Perguntaram-me hoje o que me ressente. A bem da verdade, prefiro não alimentar ressentimentos, vez que considero isso algo unilateral e, no limite, acompanhado de um certo grau de covardia. Como a possibilidade de oferecer essa resposta não estava dada (era uma dessas dinâmicas de grupo que exigia participações pontuais, simplórias e pouco polêmicas), preferi dizer que me ressente a indiferença. Qualquer ato de indiferença - seja para um parente, um colega, ou mesmo para um estranho, como aqueles que nos aparecem nos semáforos pedindo para limpar nossos parabrisas - significa para mim uma séria manifestação de que algo está em falta... não somente educação.
Cara, foi mal, naquela bagunça da saída do filme te encontrei e tu comentou alguma coisa e eu falei qualquer outra em resposta, terminei nem falando direito contigo; fiquei mal com isso. De qualquer modo, eu realmente gostei também. Abraço.


1 de set de 2015



Quando países socialistas, cometem erros, a culpa é sempre do socialismo, que não preconiza o bem estar de todos, que é antinatural, et cetera...

Quando países capitalistas os cometem, a culpa é da humanidade... "como sinto vergonha de ser humano"... "que espécie é essa que deixa um semelhante morrer?"... "como pode alguém não se sensibilizar com essa atrocidade?"...

A crise migratória não é uma crise, minha gente... é um projeto.

Mas deixa a política para depois...

26 de ago de 2015

Mudar é algo tão terreno...
a maioria das pessoas está sempre presa à ideia de
mudar "pra melhor",
não aceitam permanecer na mesma condição,
deve ser um afã coletivo de si mesmo... é meio pecado uma pessoa se dizer satisfeita,
fugir dessa lógica de querer sempre melhorar,
porque "melhorar" é um conceito vazio, não existe definição clara do que é melhor ou pior...
de maneira que
a simples tentativa de melhorar
é dar um salto no escuro,
correndo sério risco de não encontrar nada além...

14 de ago de 2015

Aqui estou eu, juntando esses livros comprados ao longo de anos fuçando sebos (pouquíssimos comprei em livrarias). Não sei quantos tenho, talvez uns 300 ou 400. Reuni uns vinte e a ideia é vendê-los. Há uma parte de mim que se vai com eles, sobretudo eu que sou tão apegado a objetos imateriais, talvez mais até do que garotas que passaram e amigos que não vejo mais - sempre tive mais apreço pelos livros, por um relógio que me acompanhou por anos, pela moto que me levou pra lugares diversos e por outras coisas banais como aneis e cadernos antigos.
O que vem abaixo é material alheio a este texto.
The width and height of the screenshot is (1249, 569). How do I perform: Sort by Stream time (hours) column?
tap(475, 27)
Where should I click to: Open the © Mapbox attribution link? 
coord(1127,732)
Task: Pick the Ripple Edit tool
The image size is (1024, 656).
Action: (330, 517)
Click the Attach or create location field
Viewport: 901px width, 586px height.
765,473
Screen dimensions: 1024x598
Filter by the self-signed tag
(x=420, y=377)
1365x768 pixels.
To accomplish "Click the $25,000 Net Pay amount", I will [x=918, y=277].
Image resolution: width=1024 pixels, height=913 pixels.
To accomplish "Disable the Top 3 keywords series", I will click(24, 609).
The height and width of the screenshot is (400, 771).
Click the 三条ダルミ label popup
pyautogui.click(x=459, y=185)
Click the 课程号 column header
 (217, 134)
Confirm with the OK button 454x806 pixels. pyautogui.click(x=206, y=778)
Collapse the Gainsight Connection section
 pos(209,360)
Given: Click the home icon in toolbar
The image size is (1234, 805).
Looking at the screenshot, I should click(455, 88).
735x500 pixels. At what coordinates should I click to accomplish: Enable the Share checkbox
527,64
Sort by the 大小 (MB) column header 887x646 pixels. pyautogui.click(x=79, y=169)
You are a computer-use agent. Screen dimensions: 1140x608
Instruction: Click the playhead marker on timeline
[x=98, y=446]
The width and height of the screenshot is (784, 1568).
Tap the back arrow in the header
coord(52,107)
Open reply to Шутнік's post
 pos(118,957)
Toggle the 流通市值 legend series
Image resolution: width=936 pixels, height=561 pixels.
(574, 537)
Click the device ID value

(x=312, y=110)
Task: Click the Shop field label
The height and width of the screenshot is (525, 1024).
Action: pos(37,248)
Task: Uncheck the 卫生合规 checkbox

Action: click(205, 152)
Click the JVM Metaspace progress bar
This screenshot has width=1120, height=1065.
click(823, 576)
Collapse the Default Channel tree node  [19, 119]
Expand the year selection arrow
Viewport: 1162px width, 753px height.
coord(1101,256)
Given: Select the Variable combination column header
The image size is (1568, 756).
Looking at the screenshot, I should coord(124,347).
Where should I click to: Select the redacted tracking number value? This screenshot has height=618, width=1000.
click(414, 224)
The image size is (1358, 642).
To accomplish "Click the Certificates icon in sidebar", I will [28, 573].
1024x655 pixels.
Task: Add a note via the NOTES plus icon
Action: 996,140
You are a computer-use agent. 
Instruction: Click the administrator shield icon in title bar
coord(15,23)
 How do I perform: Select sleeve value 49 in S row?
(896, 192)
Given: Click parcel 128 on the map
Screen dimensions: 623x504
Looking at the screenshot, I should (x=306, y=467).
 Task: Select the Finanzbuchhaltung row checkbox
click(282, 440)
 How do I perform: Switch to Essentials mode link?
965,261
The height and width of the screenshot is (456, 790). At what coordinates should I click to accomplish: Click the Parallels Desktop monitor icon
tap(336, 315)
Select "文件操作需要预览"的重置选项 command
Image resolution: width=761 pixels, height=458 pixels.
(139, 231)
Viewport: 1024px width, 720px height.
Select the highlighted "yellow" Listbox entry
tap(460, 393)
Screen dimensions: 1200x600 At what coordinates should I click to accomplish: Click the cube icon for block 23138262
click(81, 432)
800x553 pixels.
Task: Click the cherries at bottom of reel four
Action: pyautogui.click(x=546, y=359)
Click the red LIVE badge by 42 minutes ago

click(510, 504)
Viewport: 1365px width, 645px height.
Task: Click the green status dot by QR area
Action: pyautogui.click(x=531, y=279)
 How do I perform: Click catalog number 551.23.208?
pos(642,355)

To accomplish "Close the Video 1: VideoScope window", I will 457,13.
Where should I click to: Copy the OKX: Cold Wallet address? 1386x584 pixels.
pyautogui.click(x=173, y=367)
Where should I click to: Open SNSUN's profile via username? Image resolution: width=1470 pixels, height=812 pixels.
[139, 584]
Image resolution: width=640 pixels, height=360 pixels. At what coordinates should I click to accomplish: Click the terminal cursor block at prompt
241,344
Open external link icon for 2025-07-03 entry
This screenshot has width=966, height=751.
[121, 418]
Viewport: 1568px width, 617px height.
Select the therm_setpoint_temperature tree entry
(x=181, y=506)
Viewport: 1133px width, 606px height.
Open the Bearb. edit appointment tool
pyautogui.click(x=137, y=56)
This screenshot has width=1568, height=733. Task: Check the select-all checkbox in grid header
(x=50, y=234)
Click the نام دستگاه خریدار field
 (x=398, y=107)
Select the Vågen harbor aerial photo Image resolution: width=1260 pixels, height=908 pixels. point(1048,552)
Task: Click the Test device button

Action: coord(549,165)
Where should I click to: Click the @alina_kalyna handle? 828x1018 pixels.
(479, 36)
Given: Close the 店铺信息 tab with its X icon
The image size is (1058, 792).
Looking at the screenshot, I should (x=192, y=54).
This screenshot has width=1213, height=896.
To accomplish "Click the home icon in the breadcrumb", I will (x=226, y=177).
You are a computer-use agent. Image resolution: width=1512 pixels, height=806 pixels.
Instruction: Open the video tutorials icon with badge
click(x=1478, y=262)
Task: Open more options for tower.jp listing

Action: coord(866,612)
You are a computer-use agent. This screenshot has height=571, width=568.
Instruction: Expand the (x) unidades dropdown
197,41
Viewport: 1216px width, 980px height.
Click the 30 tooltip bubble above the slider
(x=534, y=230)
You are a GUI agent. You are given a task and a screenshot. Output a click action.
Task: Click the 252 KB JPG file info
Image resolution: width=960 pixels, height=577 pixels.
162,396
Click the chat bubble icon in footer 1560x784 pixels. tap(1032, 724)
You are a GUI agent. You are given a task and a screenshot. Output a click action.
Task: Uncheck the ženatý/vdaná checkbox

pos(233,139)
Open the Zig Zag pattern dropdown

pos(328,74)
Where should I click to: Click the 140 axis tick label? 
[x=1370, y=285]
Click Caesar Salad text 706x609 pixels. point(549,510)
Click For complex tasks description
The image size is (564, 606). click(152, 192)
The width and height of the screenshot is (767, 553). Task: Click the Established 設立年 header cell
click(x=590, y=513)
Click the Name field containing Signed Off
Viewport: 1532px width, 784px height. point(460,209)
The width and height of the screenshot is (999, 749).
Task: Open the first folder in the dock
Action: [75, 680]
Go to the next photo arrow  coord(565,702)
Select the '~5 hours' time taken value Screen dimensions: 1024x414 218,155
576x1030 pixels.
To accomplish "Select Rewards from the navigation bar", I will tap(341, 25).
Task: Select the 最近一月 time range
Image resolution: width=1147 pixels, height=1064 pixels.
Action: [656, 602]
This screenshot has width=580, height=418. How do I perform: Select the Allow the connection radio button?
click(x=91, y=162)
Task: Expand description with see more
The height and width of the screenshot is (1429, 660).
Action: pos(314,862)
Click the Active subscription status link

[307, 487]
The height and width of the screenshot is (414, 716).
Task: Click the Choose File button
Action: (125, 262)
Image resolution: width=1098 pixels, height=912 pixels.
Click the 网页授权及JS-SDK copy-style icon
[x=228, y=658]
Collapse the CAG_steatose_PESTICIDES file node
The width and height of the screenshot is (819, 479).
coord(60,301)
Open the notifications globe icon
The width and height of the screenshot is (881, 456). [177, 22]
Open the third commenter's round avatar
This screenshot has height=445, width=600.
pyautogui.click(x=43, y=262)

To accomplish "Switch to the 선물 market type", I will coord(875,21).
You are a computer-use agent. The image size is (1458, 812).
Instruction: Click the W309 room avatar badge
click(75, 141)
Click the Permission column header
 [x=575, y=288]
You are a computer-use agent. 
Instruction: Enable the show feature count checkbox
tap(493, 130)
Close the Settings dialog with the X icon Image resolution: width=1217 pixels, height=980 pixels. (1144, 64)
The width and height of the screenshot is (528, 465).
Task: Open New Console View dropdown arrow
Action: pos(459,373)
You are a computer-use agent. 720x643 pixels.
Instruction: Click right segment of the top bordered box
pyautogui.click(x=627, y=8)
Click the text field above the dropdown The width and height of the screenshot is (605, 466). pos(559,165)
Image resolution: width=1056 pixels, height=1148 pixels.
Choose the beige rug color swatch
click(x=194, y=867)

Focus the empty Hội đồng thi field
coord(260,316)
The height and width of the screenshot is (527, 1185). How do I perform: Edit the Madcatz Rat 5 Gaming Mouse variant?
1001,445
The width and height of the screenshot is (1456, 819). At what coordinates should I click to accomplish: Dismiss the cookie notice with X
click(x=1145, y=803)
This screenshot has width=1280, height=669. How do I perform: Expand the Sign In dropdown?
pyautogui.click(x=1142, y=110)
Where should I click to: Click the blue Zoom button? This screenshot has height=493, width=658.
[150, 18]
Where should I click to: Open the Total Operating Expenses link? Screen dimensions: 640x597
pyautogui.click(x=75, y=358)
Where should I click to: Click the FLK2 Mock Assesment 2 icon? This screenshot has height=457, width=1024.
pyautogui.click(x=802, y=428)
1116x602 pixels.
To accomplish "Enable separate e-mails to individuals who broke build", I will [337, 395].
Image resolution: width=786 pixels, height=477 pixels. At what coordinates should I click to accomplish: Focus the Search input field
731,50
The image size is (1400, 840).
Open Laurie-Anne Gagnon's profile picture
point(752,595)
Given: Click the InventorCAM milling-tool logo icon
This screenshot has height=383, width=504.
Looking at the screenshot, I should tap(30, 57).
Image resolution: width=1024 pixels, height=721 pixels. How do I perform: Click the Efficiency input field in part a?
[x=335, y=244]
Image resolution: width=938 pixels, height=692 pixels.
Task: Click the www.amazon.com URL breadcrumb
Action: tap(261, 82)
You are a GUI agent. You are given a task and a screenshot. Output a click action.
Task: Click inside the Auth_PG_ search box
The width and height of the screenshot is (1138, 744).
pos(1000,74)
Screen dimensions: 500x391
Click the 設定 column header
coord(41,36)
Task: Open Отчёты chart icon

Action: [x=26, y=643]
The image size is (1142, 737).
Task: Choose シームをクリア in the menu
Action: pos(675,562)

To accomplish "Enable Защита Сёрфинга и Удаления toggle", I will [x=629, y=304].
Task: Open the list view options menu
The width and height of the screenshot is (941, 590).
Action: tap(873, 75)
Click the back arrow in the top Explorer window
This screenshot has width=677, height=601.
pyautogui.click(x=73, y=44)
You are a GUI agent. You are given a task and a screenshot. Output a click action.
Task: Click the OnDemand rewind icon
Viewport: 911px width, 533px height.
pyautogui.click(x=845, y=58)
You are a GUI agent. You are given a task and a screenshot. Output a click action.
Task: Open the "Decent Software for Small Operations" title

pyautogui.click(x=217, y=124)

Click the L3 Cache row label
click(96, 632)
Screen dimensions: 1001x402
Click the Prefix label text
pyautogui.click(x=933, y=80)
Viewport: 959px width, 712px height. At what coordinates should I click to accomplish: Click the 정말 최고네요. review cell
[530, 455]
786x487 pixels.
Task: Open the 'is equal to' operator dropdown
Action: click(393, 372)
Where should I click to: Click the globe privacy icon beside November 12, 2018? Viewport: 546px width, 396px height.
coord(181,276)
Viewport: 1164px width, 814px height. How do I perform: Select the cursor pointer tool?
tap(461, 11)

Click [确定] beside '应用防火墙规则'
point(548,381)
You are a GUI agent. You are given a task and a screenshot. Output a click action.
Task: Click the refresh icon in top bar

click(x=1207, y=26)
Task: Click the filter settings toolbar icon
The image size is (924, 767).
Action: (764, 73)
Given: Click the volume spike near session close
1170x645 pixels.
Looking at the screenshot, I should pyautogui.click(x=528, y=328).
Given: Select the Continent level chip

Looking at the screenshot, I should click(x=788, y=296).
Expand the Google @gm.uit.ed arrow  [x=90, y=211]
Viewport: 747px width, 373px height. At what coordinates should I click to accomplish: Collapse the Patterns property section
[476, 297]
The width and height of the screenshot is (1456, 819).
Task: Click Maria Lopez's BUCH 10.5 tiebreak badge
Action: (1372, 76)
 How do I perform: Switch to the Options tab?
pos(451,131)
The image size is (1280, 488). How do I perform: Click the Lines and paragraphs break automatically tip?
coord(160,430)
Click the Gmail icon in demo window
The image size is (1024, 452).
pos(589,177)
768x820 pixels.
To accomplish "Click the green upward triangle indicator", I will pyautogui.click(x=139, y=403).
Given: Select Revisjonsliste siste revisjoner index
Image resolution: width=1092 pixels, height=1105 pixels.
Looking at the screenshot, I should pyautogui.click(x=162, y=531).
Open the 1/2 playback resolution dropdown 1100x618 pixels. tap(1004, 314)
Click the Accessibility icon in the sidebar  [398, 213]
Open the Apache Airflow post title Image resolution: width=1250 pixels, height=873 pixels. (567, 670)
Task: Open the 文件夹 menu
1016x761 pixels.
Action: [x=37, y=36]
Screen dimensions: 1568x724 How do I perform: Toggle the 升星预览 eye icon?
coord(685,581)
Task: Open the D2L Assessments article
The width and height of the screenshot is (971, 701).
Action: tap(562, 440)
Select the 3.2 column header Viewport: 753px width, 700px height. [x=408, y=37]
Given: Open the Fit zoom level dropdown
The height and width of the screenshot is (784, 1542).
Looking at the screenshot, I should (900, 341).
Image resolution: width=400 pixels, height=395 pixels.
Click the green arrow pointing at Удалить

Eu sei, é muito egoísmo. Todos esses objetos, afinal, são uma extensão de mim mesmo. Logo eu, que sempre considerei o egoísmo um defeito sério, vergonhoso, talvez o maior defeito que carregamos. A bem da verdade, porém, eu nunca disse que é fácil não ser egoísta. Bom, decidi aceitar a união do útil e do agradável. Agora metade dos livros que preciso estão no meu kindle e esses da foto e outros tantos não são mais do que apenas vaidade pessoal expressa em estantes lotadas. A grande maioria deles representa mais o que eu fui do que o que eu quero ser. Sófocles, Marx, Dostoiévski, Goethe, Burroughs, Freud, Rimbaud, Erasmo, esses grandes companheiros, sujeitos que fizeram a minha cabeça, agora estão acompanhado de cifrões. Alguns ainda vou manter comigo, espero. Vou ganhar uns tantos centavos, pagar dívidas banais e dar um novo passo pra uma vida mais limpa; sem velharias ao meu redor, e valorizando mais os vivos do que os inanimados, sem entender que estes têm lá sua parcela de importância. Foi boa a travessia.